Action item:
Return all of the data exactly as written, without the pictures.
Input Start Marker
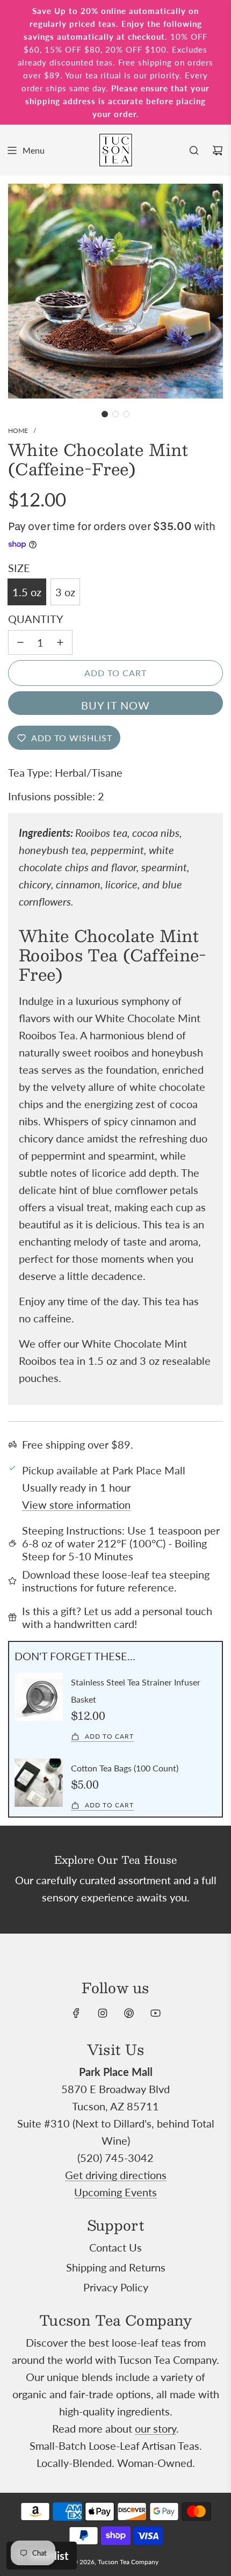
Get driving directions (116, 2174)
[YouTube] (155, 2013)
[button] (105, 414)
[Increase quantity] (60, 642)
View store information (76, 1504)
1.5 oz (26, 591)
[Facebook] (76, 2013)
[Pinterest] (129, 2013)
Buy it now (115, 705)
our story (155, 2428)
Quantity (35, 618)
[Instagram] (102, 2013)
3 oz (65, 591)
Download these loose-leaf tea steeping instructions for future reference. (116, 1581)
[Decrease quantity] (20, 642)
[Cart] (217, 150)
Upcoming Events (115, 2192)
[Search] (194, 150)
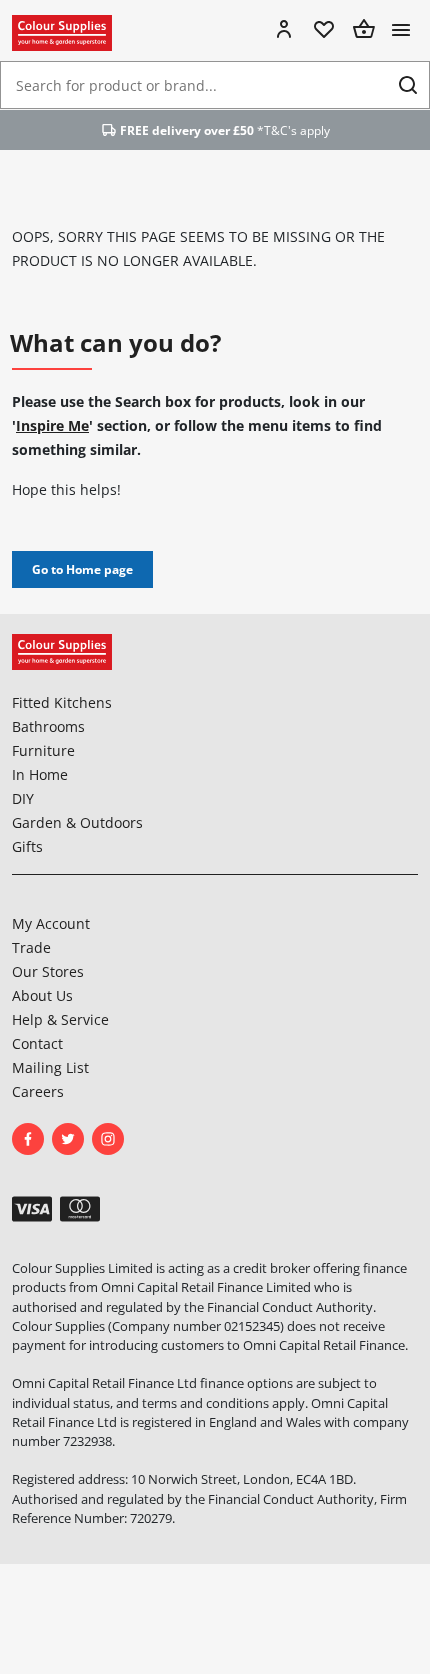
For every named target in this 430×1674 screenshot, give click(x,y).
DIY (23, 798)
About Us (42, 995)
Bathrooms (48, 726)
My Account (51, 923)
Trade (31, 947)
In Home (40, 774)
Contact (37, 1043)
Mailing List (50, 1067)
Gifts (27, 846)
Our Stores (48, 971)
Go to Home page (82, 569)
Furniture (43, 750)
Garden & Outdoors (77, 822)
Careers (38, 1091)
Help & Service (60, 1019)
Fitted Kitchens (62, 702)
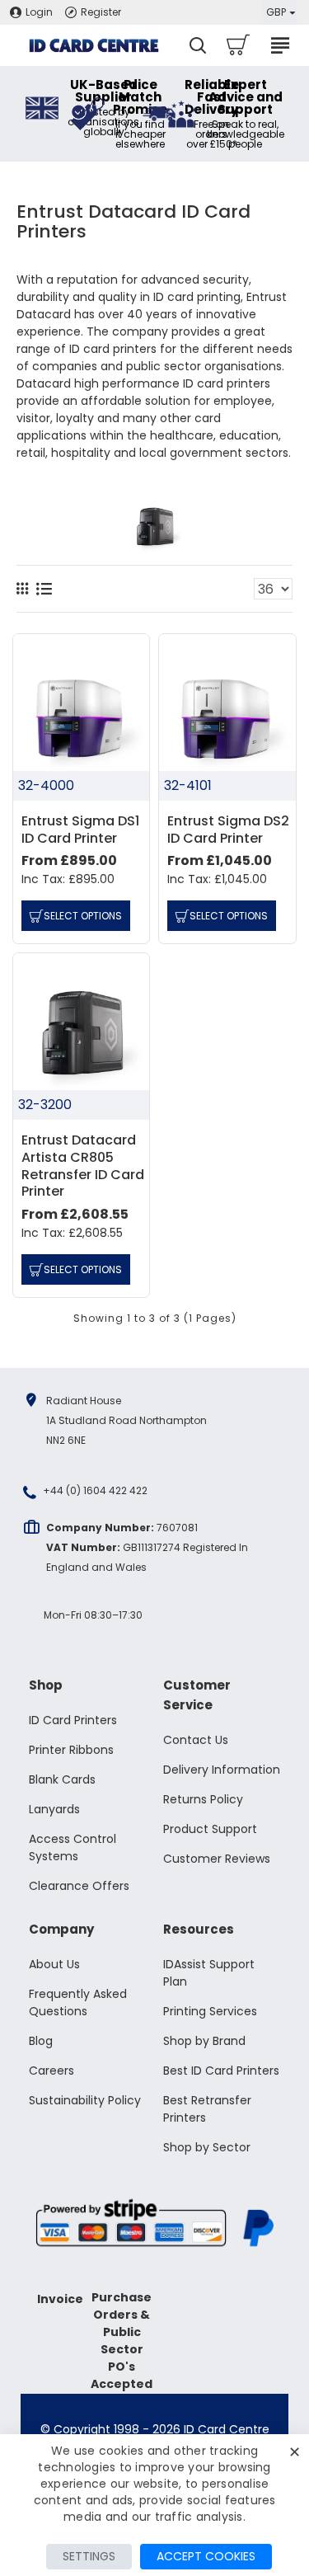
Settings (89, 2556)
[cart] (237, 45)
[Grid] (22, 589)
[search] (197, 45)
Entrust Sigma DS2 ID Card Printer (228, 830)
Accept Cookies (206, 2556)
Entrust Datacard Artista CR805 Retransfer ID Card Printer (82, 1166)
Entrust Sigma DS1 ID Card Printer (80, 830)
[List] (44, 589)
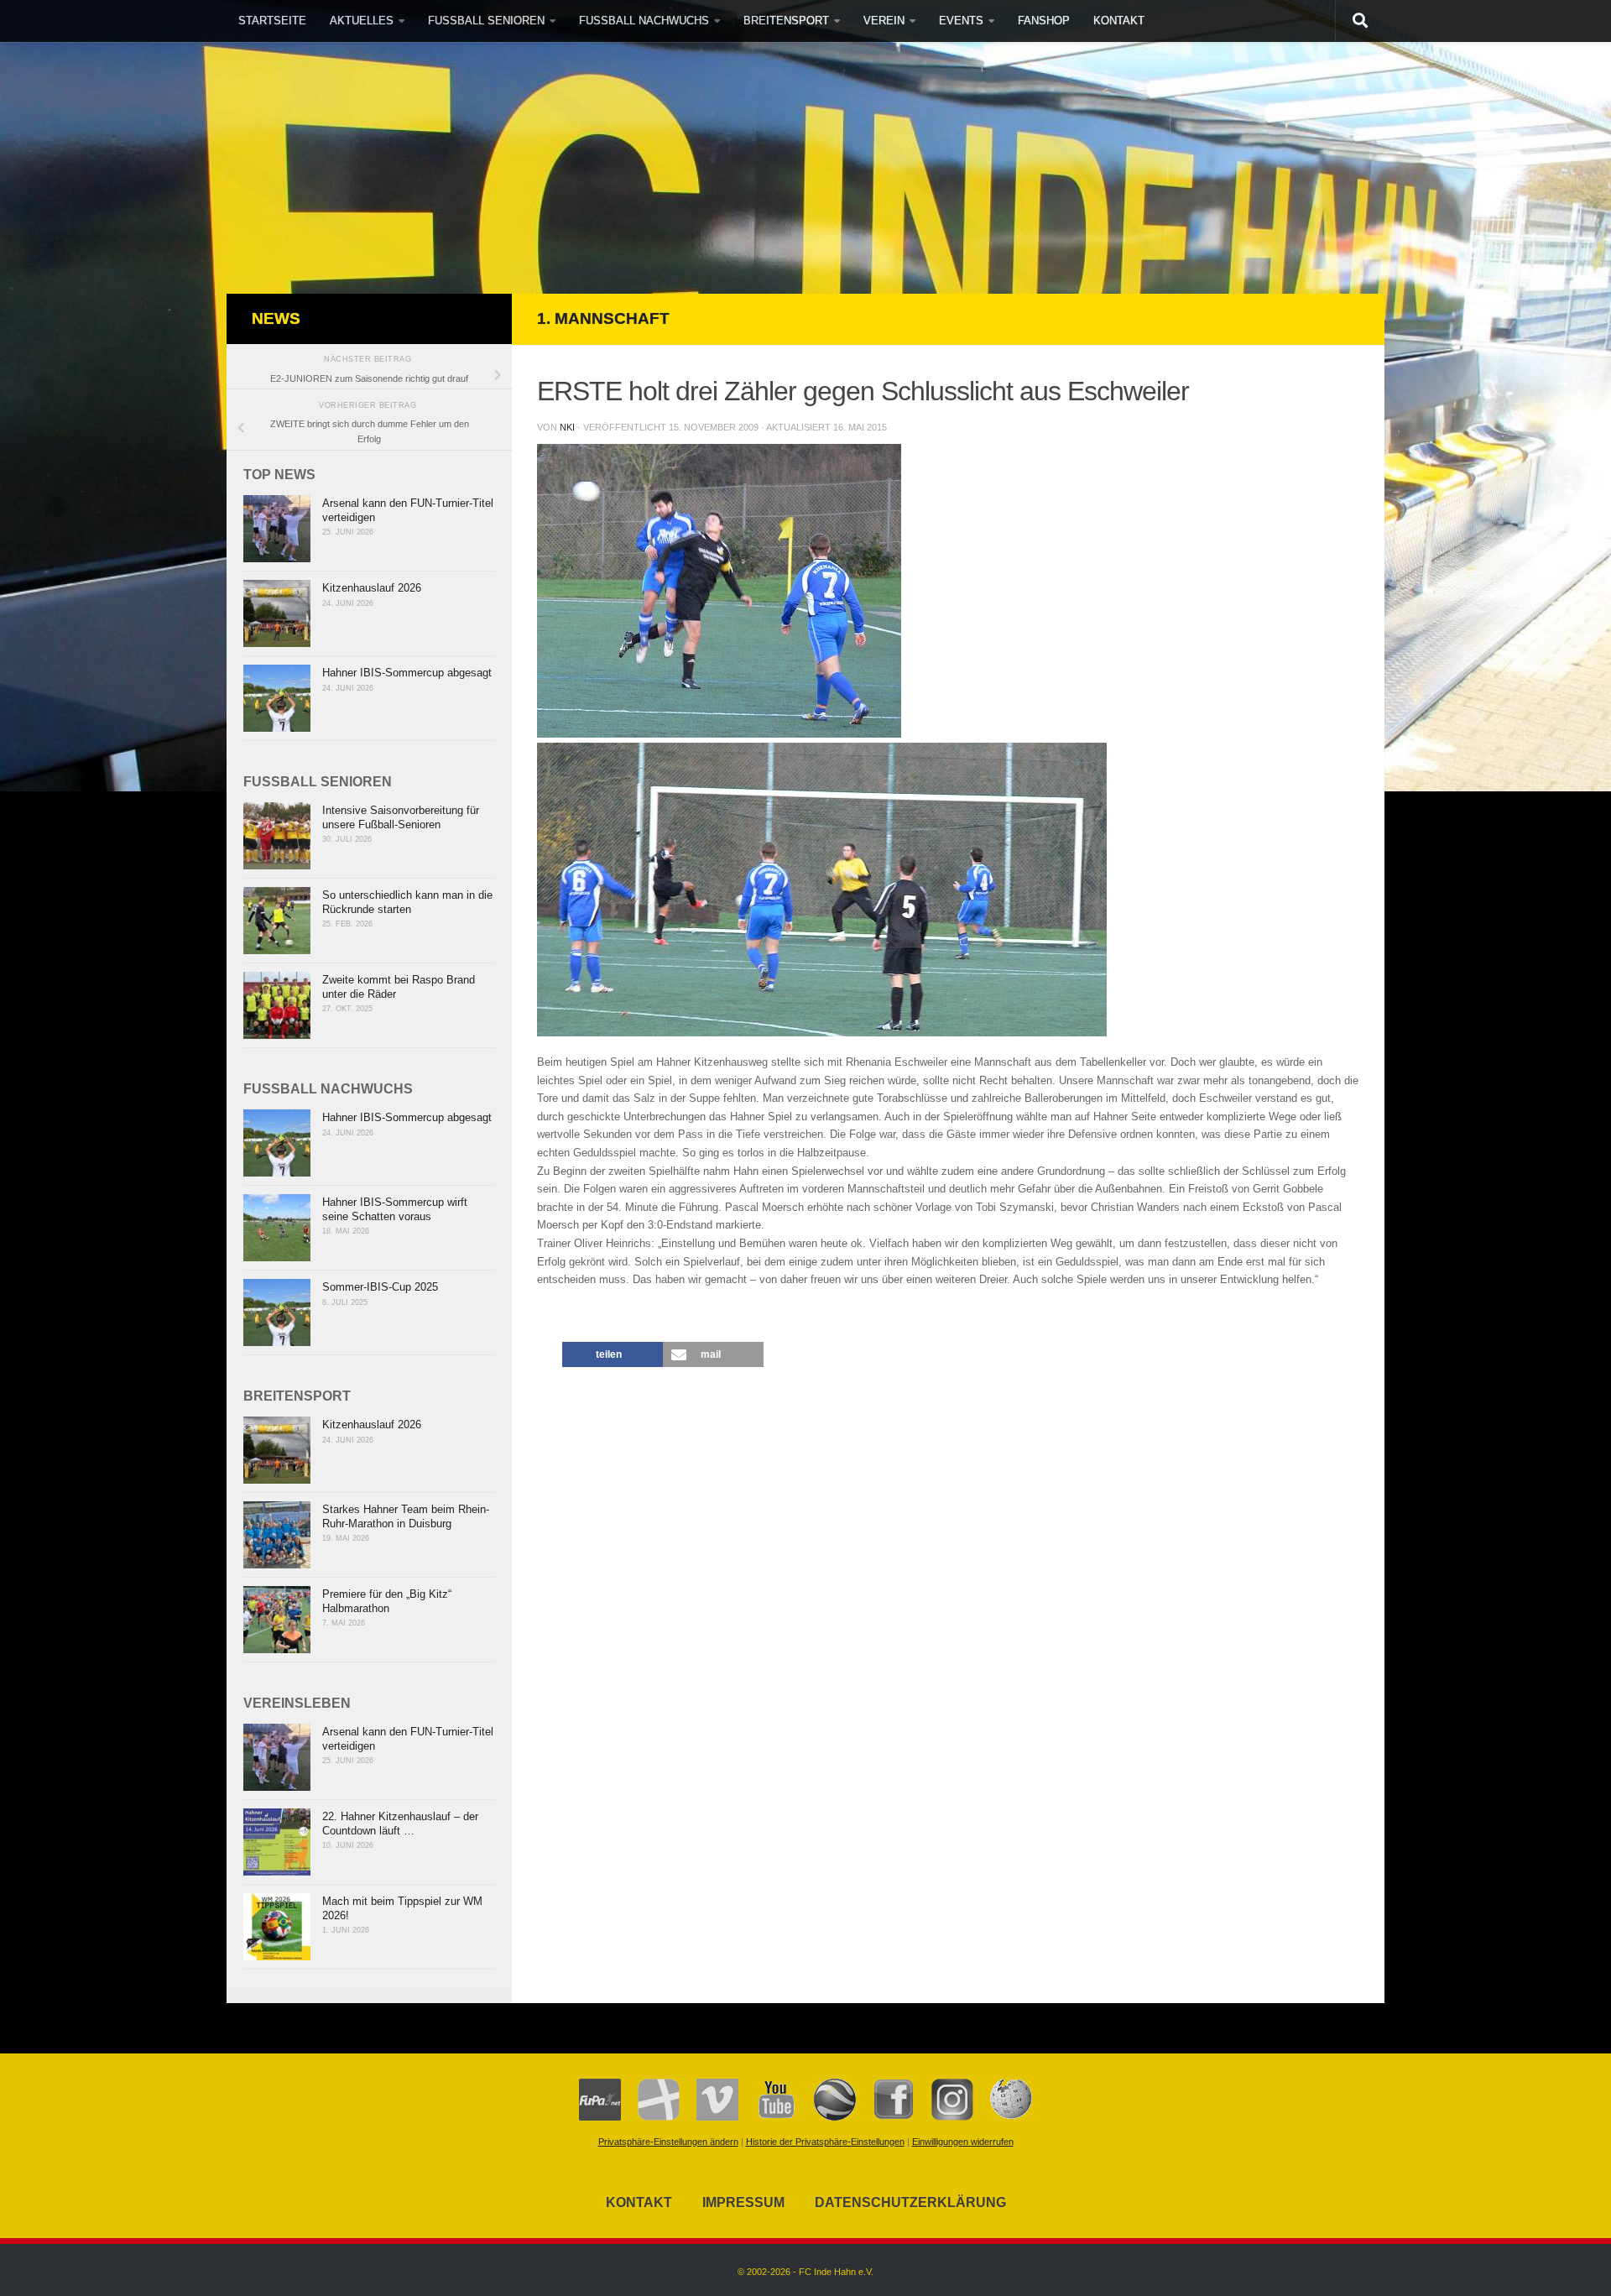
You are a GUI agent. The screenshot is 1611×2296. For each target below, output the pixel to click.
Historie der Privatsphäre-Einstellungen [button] (825, 2142)
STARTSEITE (272, 20)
Input End Marker
Expected output:
Get driving directions (116, 2174)
[YouTube] (155, 2013)
[button] (105, 414)
[Increase quantity] (60, 642)
View store information (76, 1504)
1.5 oz (26, 591)
[Facebook] (76, 2013)
[Pinterest] (129, 2013)
Buy it now (115, 705)
our story (155, 2428)
Quantity (35, 618)
[Instagram] (102, 2013)
3 oz (65, 591)
Download these loose-leaf tea steeping instructions for future reference. (116, 1581)
[Decrease quantity] (20, 642)
[Cart] (217, 150)
Upcoming Events (115, 2192)
[Search] (194, 150)
For every named target in this 430×1674 screenshot, give click(x,y).
DIY (23, 798)
About Us (42, 995)
Bathrooms (48, 726)
My Account (51, 923)
Trade (31, 947)
In Home (40, 774)
Contact (37, 1043)
Mailing List (50, 1067)
Gifts (27, 846)
Our Stores (48, 971)
Go to Home page (82, 569)
Furniture (43, 750)
Garden & Outdoors (77, 822)
Careers (38, 1091)
Help & Service (60, 1019)
Fitted Kitchens (62, 702)
Settings (89, 2556)
[cart] (237, 45)
[Grid] (22, 589)
[search] (197, 45)
Entrust Sigma DS2 ID Card Printer (228, 830)
Accept Cookies (206, 2556)
Entrust Datacard Artista CR805 Retransfer ID Card Printer (82, 1166)
Entrust Sigma DS1 ID Card Printer (80, 830)
[List] (44, 589)
You are a GUI agent. The screenshot is 1611×2296. For each target below, output the pixel to click.
Historie der Privatsphäre-Einstellungen [button] (825, 2142)
STARTSEITE (272, 20)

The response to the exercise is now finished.